Zurückweisung einer Beschleunigungsrüge mangels substantiiertem Vortrag
KI-Zusammenfassung
Der Vater erhob am 07.05.2017 eine Beschleunigungsrüge beim Familiengericht wegen vermeintlicher Verfahrensverzögerungen. Entscheidungsrelevant war, ob der Beschleunigungsgrundsatz verletzt wurde. Das Amtsgericht wies die Rüge zurück, weil weder in der Rüge noch aus den Akten ersichtliche Verzögerungen oder konkrete Anhaltspunkte vorgetragen wurden. Das Gericht betont die Vortragspflicht der rügenden Partei.
Ausgang: Beschleunigungsrüge des Vaters vom 07.05.2017 mangels substantiierter Darlegung einer Verfahrensverzögerung abgewiesen
Abstrakte Rechtssätze
Eine Beschleunigungsrüge setzt voraus, dass die rügende Partei konkrete und substantiierte Anhaltspunkte für eine Verletzung des Beschleunigungsgrundsatzes vorträgt.
Fehlen solche konkreten Vorträge und sind aus den Akten keine erheblichen Verzögerungen ersichtlich, ist die Beschleunigungsrüge zurückzuweisen.
Die Darlegungslast für die Feststellung einer prozessualen Verzögerung liegt bei der Partei, die die Beschleunigungsrüge erhebt; pauschale oder unbestimmte Angaben genügen nicht.

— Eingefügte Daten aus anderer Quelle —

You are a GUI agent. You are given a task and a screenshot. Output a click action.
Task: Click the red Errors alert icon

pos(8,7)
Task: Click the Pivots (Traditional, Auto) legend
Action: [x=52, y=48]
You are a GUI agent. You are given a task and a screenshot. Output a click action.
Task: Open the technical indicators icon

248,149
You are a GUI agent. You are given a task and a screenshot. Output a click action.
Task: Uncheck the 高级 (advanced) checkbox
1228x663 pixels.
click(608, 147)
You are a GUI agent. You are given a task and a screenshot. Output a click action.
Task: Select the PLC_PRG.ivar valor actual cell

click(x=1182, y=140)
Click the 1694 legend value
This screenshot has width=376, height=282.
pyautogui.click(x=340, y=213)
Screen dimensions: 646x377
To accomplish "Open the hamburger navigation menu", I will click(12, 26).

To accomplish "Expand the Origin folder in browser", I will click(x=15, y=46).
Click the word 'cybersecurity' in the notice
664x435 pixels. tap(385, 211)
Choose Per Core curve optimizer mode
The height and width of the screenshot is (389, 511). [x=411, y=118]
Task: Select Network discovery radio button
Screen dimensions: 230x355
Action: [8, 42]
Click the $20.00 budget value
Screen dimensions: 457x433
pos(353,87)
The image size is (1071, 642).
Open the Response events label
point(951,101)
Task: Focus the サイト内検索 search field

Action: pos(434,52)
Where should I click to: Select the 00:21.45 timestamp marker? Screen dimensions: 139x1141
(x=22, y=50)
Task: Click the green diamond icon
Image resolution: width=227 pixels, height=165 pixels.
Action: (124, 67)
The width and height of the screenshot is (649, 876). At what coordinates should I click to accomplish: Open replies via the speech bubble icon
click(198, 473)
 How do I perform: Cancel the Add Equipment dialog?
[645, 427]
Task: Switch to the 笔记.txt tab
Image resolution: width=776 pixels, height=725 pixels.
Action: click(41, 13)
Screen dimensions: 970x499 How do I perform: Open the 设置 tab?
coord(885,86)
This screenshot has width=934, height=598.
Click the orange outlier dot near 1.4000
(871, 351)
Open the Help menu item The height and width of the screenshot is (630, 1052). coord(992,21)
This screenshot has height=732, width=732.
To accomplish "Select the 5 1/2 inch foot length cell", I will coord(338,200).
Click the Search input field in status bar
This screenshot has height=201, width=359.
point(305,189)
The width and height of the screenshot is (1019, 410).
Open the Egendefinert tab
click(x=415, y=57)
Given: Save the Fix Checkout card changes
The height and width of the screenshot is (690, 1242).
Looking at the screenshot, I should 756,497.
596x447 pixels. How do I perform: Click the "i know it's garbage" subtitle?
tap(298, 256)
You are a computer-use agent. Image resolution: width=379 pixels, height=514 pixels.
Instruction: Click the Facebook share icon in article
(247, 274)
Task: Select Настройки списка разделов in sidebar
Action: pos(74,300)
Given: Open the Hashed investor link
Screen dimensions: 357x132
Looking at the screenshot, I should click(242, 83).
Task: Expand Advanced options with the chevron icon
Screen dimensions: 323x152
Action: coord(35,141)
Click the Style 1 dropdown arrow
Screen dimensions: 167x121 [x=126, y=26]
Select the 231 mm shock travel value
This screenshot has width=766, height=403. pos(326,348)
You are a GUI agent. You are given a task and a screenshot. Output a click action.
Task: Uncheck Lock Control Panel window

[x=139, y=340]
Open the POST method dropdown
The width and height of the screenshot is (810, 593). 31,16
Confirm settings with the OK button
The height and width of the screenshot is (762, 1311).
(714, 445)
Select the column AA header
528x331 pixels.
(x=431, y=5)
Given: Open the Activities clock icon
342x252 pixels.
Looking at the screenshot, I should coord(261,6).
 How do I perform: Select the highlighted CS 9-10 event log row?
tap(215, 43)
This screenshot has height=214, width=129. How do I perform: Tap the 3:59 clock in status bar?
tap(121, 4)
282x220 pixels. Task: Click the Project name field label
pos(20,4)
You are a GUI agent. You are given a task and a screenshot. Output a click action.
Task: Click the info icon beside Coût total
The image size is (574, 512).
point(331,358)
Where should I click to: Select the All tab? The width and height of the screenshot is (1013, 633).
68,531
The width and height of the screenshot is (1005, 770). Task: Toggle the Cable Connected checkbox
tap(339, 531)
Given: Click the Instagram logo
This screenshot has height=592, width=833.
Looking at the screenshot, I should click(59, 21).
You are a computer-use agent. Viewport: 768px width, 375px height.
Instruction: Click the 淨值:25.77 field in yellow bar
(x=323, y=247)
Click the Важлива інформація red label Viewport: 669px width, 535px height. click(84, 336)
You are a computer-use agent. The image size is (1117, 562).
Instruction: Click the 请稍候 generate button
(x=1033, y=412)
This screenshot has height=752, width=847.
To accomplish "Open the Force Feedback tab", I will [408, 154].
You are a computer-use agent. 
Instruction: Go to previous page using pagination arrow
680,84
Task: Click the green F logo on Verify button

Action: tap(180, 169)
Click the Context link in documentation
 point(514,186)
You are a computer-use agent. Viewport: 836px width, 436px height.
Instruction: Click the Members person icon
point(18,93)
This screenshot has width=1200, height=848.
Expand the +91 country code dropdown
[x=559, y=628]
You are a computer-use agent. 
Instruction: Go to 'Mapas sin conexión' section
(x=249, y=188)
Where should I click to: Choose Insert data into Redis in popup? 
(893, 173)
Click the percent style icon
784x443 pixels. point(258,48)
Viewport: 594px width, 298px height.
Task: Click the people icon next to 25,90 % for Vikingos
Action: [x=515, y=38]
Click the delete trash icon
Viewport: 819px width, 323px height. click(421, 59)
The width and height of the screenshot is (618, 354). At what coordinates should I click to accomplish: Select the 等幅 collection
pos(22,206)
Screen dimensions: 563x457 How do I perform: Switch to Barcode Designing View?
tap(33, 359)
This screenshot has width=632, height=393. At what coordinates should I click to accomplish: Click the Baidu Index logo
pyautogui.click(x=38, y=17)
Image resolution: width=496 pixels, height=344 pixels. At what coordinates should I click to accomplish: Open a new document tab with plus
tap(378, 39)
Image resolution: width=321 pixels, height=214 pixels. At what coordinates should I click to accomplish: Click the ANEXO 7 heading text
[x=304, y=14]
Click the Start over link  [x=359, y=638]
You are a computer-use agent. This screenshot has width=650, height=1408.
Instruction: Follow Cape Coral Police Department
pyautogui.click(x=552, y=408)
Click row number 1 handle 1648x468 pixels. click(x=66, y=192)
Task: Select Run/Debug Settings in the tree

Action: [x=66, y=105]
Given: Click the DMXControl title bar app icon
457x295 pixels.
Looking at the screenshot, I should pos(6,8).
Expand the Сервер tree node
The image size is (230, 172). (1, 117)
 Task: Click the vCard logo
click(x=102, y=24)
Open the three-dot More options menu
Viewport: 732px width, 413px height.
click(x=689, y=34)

Die Beschleunigungsrüge ist ein prozessuales Mittel zur Durchsetzung des Anspruchs auf zügige Verfahrensführung, bleibt aber mangels entscheidungserheblicher Tatsachen unbegründet.
Tenor
Die Beschleunigungsrüge des Vaters vom 07.05.2017 wird zurückgewiesen, weil ein Verstoß gegen den Beschleunigungsgrundsatz weder mit der Rüge vorgetragen noch ersichtlich ist.
Rubrum
Rechtsbehelfsbelehrung:
Gegen diesen Beschluss ist das Rechtsmittel der Beschwerde gegeben. Beschwerdeberechtigt ist jeder, dessen Rechte durch den Beschluss beeinträchtigt sind. Die Beschwerde ist bei dem Amtsgericht - Familiengericht - Lüdenscheid, Dukatenweg 6, 58507 Lüdenscheid schriftlich in deutscher Sprache oder zur Niederschrift der Geschäftsstelle einzulegen. Die Beschwerde kann auch zur Niederschrift der Geschäftsstelle eines jeden Amtsgerichtes abgegeben werden.
Die Beschwerde muss spätestens innerhalb von zwei Wochen nach der schriftlichen Bekanntgabe des Beschlusses bei dem Amtsgericht - Familiengericht - Lüdenscheid eingegangen sein. Dies gilt auch dann, wenn die Beschwerde zur Niederschrift der Geschäftsstelle eines anderen Amtsgerichtes abgegeben wurde. Die Frist beginnt mit der schriftlichen Bekanntgabe des Beschlusses, spätestens mit Ablauf von fünf Monaten nach Erlass des Beschlusses. Fällt das Ende der Frist auf einen Sonntag, einen allgemeinen Feiertag oder Sonnabend, so endet die Frist mit Ablauf des nächsten Werktages.
Die Beschwerde muss die Bezeichnung des angefochtenen Beschlusses sowie die Erklärung enthalten, dass Beschwerde gegen diesen Beschluss eingelegt wird. Sie ist zu unterzeichnen und soll begründet werden.